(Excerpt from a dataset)

- - - - - - -

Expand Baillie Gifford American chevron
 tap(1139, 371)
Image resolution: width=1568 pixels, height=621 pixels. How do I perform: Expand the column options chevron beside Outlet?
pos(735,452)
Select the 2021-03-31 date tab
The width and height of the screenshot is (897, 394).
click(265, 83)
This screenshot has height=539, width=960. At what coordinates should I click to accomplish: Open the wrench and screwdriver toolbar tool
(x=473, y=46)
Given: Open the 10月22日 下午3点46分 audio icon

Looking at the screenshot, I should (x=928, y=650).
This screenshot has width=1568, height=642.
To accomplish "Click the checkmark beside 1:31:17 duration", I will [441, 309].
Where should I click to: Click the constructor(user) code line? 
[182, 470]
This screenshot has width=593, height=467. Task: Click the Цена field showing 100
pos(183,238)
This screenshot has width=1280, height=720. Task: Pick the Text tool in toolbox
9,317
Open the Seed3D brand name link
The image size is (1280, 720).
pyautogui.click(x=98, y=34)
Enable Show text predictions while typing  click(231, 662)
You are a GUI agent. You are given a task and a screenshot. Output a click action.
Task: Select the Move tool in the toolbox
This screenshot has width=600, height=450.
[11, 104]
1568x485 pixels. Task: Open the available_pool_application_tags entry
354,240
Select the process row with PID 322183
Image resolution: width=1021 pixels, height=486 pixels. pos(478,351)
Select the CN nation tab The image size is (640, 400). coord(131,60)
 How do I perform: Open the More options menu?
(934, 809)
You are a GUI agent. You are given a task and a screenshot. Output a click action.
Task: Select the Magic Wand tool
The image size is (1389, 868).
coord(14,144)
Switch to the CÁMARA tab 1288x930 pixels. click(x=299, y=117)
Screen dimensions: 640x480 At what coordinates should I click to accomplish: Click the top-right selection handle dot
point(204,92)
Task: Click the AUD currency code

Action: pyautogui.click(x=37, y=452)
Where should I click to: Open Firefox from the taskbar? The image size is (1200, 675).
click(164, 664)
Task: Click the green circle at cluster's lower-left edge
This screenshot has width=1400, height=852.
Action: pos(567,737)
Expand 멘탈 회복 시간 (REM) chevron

- - - - - - -

■ DIRECTION: Gather every line of the records above that contains the word "This", and copy each such line in full.

■ COMPLETE RESPONSE:
This screenshot has height=539, width=960. At what coordinates should I click to accomplish: Open the wrench and screwdriver toolbar tool
This screenshot has width=1568, height=642.
This screenshot has width=593, height=467. Task: Click the Цена field showing 100
This screenshot has width=1280, height=720. Task: Pick the Text tool in toolbox
This screenshot has width=600, height=450.
This screenshot has width=1400, height=852.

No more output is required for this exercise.